Jannik Sinner è il tennista attualmente numero uno al mondo ed è un orgoglio italiano. Sta macinando vittorie su vittorie da un continente all’altro, e da un torneo all’altro. Ma da quando è scoppiato il caso del doping, per cui Jannik è stato trovato positivo al clostebol agli Indian Wells, l’opinione pubblica si è subito divisa. Proviamo dunque a riepilogare i fatti. Caso Sinner-clostebol: tra innocentisti e colpevolisti.
Che cos’è il clostebol
Il clostebol è stato trovato in minime tracce nelle analisi antidoping cui è stato sottoposto . Per due volte a distanza di otto giorni, la prima volta il 10 marzo e la seconda il 18. La molecola è uno steroide anabolizzante derivato dal testosterone e fa parte dell’elenco dei composti proibiti agli atleti.
Tra gli effetti comuni agli anabolizzanti vi sono l’ aumento della massa muscolare e il conseguente miglioramento delle prestazioni fisiche. In passato si è scoperto che il clostebol veniva usato da alcuni atleti dell’ex Germania dell’Est, mentre oggi il suo uso è più sporadico anche perché non è facilmente reperibile, a differenza di altri derivati.
In Italia in effetti la molecola si trova solo in due prodotti con finalità cicatrizzante utilizzabili per uso topico (Trofodermin crema o spray) dove è associato all’antibiotico neomicina. Le minime quantità ritrovate nel sangue di Sinner sarebbero legate all’uso di una crema da parte del suo fisioterapista, secondo le indagini dell’ International Tennis Integrity Agency (Itia).

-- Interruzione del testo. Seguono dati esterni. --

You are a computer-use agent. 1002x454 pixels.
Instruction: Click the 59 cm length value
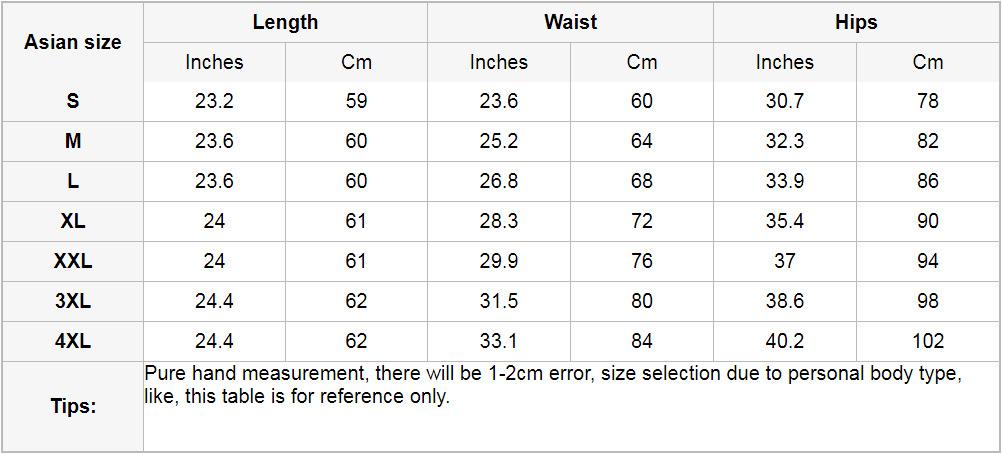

Intervistato sulla questione , il noto farmacologo Silvio Garattini, fondatore dell’Istituto Mario Negri di Milano, ha tuttavia precisato che il farmaco può aumentare la massa muscolare ma non certo se utilizzato per via cutanea. Se si pensa all’uso di una crema o di uno spray è più che evidente che è da escludere un’intenzione dopante. Per il doping servono dosi ma soprattutto vie di somministrazione diverse,quali la via orale o la via iniettiva
Innocentisti e colpevolisti
In Italia prevalgono nettamente gli innocentisti. Tra questi Alberto Salomone, professore di chimica analitica e tossicologia all’Università di Torino, uno dei massimi esperti internazionali di doping.
Per lui la positività risultata all’esame del campione di urina è troppo bassa per configurare il reato di doping, e in più è stata identificata l’origine della contaminazione. È stato escluso anche dall’ITIA che la presenza fosse riconducibile a una finalità anabolizzante.
Secondo Salomone è dimostrato scientificamente che anche una stretta di mano può produrre una positività urinaria. Infatti il metabolita del farmaco viene rilevato anche a bassissime quantità. D’altronde la difesa di Sinner è stata chiara. La contaminazione è avvenuta tramite contatto col suo fisioterapista ferito al dito.
Ma all’estero sono in tanti a dubitare della buona fede del campione italiano. “È incomprensibile che Sinner sia stato assolto da un tribunale in questo contesto. Non c’è modo di aggirare il fatto che l’uso del clostebol comporta automaticamente una squalifica da due a quattro anni. È una vicenda che puzza da morire”. Così si è espresso l’esperto di doping tedesco Fritz Soerge .
Ci sono poi considerazioni anche di tipo economico, niente affatto secondarie. “Non so se colpendo Jannik Sinner il movimento possa sopravvivere”. Così ha dichiarato l’ex campione americano Jimmy Connors sulla vicenda Clostebol
In attesa della sentenza definitiva
Dopo l’assoluzione dell’ITIA , il 23enne di Sesto Pusteria è in attesa del ricorso della WADA che potrebbe infliggergli una squalifica che inciderebbe pesantemente su tutto il mondo tennistico. Anche per questo in tanti come Connors sono schierati a favore del giovane azzurro.
Non ci resta che aspettare l’ inizio del 2025 , quando arriverà la decisione definitiva del Tas di Losanna dopo il ricorso fatto dall‘Agenzia Mondiale Antidoping (WADA). Sarà un momento decisivo non solo per Sinner, ma anche per il futuro prossimo del tennis mondiale. Che ha visto un inarrestabile incremento di interesse proprio grazie all’ascesa di un campione come lui.
Ma intanto, a prescindere dall’esito della sentenza , occorre cominciare a ripensare al criterio finora seguito della tolleranza zero. Infatti oggi, grazie al progresso tecnologico, la capacità dei laboratori di identificare tracce infinitesimali delle varie sostanze nelle urine è elevatissima. E troppo elevato è anche il rischio di sanzionare atleti solo per involontari episodi di contaminazione.